Cotton futures finished on Tuesday at a three-week high on late investor buying as players braced for the release of a key government crop report, brokers said. The December cotton contract in New York added 0.25 cent to end at 64 cents per lb. On the second position charts, it was the highest close for cotton since the middle of July.
The contract ranged from 62.42 to 64.14 cents. Volume in the December contract was at 6,559 lots at 2:49 pm EDT (1849 GMT). March cotton increased 0.51 cent to conclude at 66.39 cents. Sharon Johnson, cotton expert for First Capitol Group in Atlanta, Georgia, said the early weakness of the market was likely erased by the late advance of soybean futures in Chicago.

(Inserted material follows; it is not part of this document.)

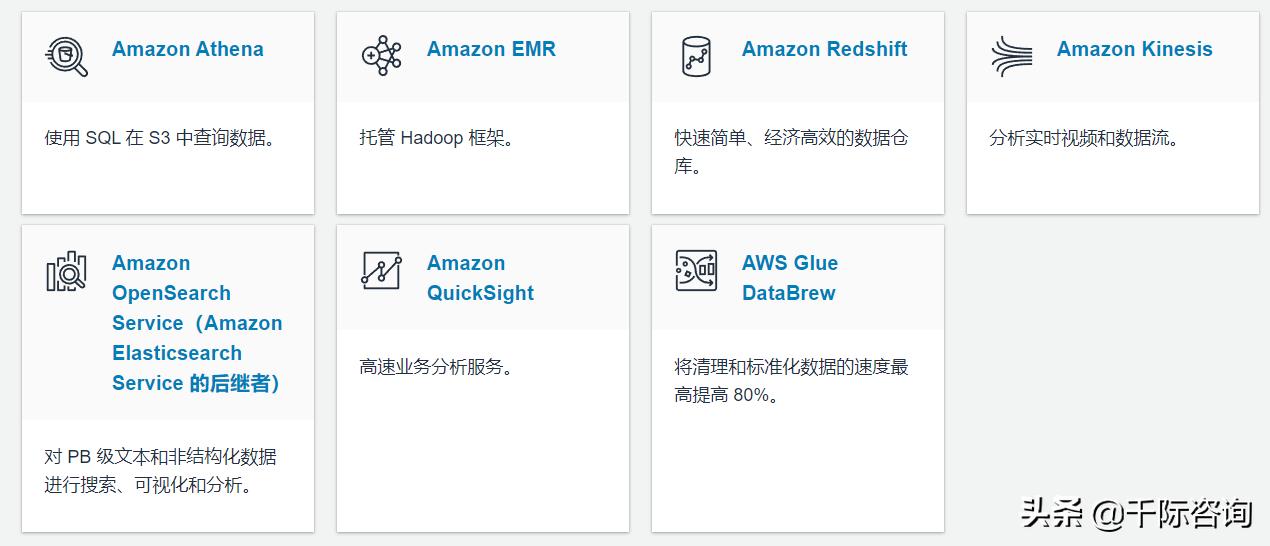Click the Amazon Redshift database icon

click(696, 55)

But dealings were very modest as most in the trade waiting for the release on Wednesday of the US Agriculture Department's monthly supply/demand report, the first for the 2009/10 marketing year (August/July). Johnson said the market fully expects the USDA to increase its estimate for US cotton production, especially after the crop in Texas recovered after a poor start during the spring planting season.

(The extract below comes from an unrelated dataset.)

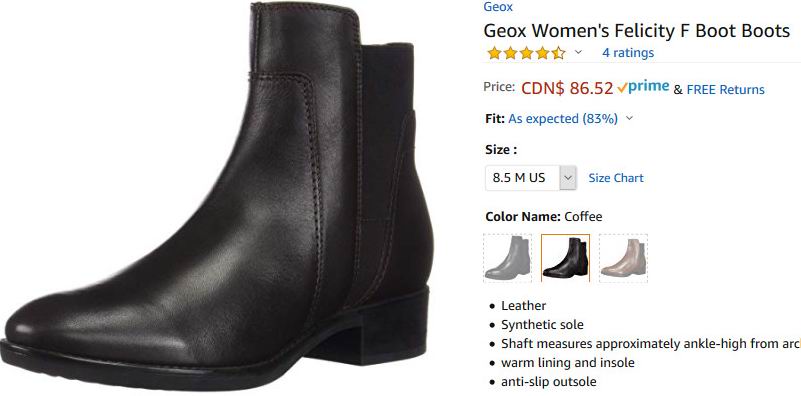Click the star rating icons
Image resolution: width=801 pixels, height=396 pixels.
pos(526,53)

Texas plants about half of the 9.05 million acres (3.7 million hectares) sown to cotton in the United States. It is the biggest producing state in the country. Analysts said the key question for the cotton trade going into the report would be the rate of abandonment of cotton plantings in places like Texas.
Brokers Flanagan Trading Corp pegged resistance in the December contract at 64.05 and 64.95 cents, with support at 63.10 and 62.35 cents. Total cotton volume traded Monday reached 5,903 lots, from the previous 8,462 lots, exchange data showed. Open interest in the cotton market hit 128,151 lots as of August 10, from the previous 127,401 lots, ICE Futures US said.